Curating, on the other hand, is a much more rational enterprise. I have to be moved in some intuitive, emotional, maybe visceral way by an artist’s work, but I do a lot more linear, left-brain thinking about how a particular work it fits into a curatorial theme.

In the gallery, above and below: I start out with the left brain in high gear. The work has to fit into, indeed expand, the theme--which in "Luxe, Calme et Volupte" is visual pleasure: beauty (of sumptuousness, order and sensuality). Above: Tim McFarlane, Rainer Gross, Robert Sagerman. Below: Julie Gross, you, Maureen Mullarkey. The marble sculptures on the floor are by Julia Venske and Gregor Spanle. Exhibition at the Marcia Wood Gallery, Atlanta (through August 25)

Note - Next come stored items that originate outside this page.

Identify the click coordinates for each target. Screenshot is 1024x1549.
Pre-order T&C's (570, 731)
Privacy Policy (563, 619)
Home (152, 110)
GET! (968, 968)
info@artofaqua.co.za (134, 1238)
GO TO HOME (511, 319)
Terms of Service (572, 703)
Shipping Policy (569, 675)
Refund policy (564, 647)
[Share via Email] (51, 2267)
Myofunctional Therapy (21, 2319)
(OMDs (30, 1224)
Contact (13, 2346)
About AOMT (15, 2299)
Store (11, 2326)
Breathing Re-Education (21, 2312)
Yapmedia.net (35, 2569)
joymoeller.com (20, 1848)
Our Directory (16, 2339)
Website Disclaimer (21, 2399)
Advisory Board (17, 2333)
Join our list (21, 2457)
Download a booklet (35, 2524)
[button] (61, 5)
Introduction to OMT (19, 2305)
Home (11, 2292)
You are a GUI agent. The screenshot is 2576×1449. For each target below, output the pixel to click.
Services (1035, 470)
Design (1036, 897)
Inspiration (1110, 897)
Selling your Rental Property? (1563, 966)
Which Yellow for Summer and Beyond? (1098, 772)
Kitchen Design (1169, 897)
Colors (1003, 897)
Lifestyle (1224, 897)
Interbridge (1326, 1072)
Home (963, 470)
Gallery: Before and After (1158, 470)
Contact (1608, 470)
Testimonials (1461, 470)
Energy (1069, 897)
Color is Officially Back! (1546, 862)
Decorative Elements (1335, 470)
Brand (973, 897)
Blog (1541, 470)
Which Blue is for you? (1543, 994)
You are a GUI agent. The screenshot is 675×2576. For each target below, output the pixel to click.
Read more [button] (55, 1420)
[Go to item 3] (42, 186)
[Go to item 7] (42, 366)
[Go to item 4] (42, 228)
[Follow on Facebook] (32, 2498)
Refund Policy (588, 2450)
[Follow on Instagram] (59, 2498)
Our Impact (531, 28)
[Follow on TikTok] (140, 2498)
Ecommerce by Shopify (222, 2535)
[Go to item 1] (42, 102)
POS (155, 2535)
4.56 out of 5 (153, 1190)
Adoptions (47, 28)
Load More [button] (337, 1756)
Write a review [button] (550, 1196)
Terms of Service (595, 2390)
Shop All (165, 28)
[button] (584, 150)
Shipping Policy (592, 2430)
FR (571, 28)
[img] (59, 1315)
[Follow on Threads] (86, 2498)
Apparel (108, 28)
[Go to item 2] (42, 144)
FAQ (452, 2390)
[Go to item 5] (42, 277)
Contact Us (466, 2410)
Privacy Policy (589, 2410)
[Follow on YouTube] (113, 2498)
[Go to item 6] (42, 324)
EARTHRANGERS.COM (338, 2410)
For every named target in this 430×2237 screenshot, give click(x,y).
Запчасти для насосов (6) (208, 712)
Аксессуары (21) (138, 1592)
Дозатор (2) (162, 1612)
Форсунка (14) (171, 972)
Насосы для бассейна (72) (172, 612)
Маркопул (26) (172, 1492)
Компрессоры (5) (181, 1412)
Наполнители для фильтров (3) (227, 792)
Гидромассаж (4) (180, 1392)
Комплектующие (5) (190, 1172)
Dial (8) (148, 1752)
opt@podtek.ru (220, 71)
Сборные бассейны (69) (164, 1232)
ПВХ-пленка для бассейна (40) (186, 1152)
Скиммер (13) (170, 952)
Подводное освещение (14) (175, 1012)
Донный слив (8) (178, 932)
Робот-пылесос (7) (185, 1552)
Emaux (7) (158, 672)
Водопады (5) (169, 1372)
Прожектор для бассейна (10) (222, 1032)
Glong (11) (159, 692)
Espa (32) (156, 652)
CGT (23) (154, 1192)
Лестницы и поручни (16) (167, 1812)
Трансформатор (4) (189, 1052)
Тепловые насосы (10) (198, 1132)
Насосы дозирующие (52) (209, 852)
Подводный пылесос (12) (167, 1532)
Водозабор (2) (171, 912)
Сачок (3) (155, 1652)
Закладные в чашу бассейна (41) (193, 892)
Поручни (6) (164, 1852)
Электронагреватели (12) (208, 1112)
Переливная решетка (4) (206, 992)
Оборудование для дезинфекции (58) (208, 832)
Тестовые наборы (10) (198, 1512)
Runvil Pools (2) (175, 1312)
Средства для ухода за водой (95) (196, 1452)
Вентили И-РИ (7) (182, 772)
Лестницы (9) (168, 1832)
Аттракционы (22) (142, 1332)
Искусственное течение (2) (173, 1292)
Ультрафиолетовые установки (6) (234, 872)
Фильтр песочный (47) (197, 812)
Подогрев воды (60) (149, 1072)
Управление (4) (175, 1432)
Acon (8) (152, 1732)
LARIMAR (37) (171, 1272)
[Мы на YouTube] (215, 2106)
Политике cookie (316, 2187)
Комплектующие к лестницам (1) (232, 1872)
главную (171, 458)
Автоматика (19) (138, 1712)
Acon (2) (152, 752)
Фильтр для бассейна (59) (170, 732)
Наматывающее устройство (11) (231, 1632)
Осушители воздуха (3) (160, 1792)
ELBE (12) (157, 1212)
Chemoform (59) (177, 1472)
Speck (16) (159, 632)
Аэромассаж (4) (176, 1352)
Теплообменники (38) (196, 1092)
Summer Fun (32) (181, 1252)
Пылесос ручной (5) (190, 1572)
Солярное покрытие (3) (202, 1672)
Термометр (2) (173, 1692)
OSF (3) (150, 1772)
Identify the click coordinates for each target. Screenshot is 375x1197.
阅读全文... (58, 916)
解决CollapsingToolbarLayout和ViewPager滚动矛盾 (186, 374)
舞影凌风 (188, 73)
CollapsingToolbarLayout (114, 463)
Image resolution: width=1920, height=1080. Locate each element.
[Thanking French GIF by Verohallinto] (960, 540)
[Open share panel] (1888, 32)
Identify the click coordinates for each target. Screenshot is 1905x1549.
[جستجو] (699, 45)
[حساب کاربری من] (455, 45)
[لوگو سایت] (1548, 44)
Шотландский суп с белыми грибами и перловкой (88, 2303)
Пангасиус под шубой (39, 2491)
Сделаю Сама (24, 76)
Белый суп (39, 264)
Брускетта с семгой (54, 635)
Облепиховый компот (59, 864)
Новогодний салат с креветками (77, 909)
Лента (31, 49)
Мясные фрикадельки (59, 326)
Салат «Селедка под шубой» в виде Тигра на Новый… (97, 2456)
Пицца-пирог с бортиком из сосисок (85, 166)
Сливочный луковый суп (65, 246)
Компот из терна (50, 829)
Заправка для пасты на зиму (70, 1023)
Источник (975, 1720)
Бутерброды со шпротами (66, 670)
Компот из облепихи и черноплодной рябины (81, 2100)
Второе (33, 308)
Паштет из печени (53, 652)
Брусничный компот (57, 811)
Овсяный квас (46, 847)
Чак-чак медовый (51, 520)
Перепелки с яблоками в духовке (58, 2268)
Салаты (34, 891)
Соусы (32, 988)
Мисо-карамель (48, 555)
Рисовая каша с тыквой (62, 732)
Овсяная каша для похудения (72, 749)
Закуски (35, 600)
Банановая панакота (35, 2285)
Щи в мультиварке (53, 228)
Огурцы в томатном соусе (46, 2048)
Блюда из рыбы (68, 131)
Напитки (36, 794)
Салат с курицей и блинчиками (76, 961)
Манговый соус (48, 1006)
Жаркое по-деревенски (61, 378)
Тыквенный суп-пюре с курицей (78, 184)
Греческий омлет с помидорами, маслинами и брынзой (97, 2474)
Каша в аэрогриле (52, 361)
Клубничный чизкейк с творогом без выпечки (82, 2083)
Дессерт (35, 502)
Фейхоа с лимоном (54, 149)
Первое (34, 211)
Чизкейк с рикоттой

As an artist I paint primarily in encaustic. I love the medium, to the point that using feels as if it’s just flowing out of my hand. But I’m interested in other mediums and other modes of expression. And I’m interested in other artists’ work besides mine. Curating a show that’s not medium specific, but rather, about a theme—beauty, in the case of Luxe, Calme et Volupte—is a way to explore the ideas and artists whose work interests me.

So I guess curating, for me, is like cross training.

You also ask: Related to this, I'm wondering if there is other work you're messing around with in your studio? ... You recently mentioned getting a lot of nice heavy paper. What's cooking?

May I take a raincheck on this question? As you know, I had a very busy spring with the "Luxe, Calme et Volupte" show. And I also organized the first National Conference of Encaustic Painting at Montserrat College of Art. (Many people were involved in the conference, of course, but I conceived it and developed the panels and themes.) I hadn’t intended to take on two large projects at the same time, but life has a different sense of timing than my own. I also did some teaching and a lot of traveling (my blog is part travelog, part critical writing, part self promotion). Oh, and did I mention two solo shows?

So to be honest there’s not much in my studio at the moment. There is a lot of paper—gorgeous 300 lb, hot-press Fabriano that’s just waiting to become a series of gouache grids and another series of graphite grids (graphite powder suspended in alcohol that gets painted as if it were watercolor). But at the moment I’m recuperating from all that activity earlier in the year. I will answer this question visually as soon as I have some new work to show you—which will be soon.

Question for you: What's in your studio right now?